- SOURCE PASSAGE -
★ ★ ★ ★ ★

Final
- Champion: Marat Safin
- Runner-up: Lleyton Hewitt
- Score: 7–6^{(7–4)}, 6–0, 6–4

Details
- Draw: 48 (5 Q / 2 WC / 3 LL )
- Seeds: 16

Events
| Singles | Doubles |
- ← 2001 · Paris Masters · 2003 →

= 2002 BNP Paribas Masters – Singles =

Marat Safin defeated Lleyton Hewitt in the final, 7–6^{(7–4)}, 6–0, 6–4 to win the singles tennis title at the 2002 Paris Masters. It was his second Paris Masters title.

Sébastien Grosjean was the defending champion, but lost in the third round to Carlos Moyá.

== Seeds ==
A champion seed is indicated in bold text while text in italics indicates the round in which that seed was eliminated. All sixteen seeds received a bye into the second round.

1. AUS Lleyton Hewitt (final)
2. USA Andre Agassi (quarterfinals)
3. RUS Marat Safin (champion)
4. ESP Juan Carlos Ferrero (second round)
5. CZE Jiří Novák (second round)
6. GBR Tim Henman (third round)
7. FRA Sébastien Grosjean (third round)
8. SUI Roger Federer (quarterfinals)
9. GER Tommy Haas (third round)

★ ★ ★ ★ ★

- GIVEN INFORMATION -
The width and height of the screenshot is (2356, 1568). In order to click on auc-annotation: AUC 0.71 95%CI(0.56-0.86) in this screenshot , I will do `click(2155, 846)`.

★ ★ ★ ★ ★

In the passage on the 2002 Paris Masters singles, who defeated the defending champion, and in which round?

- WORKED SOLUTION -
Carlos Moyá defeated Sébastien Grosjean in the third round.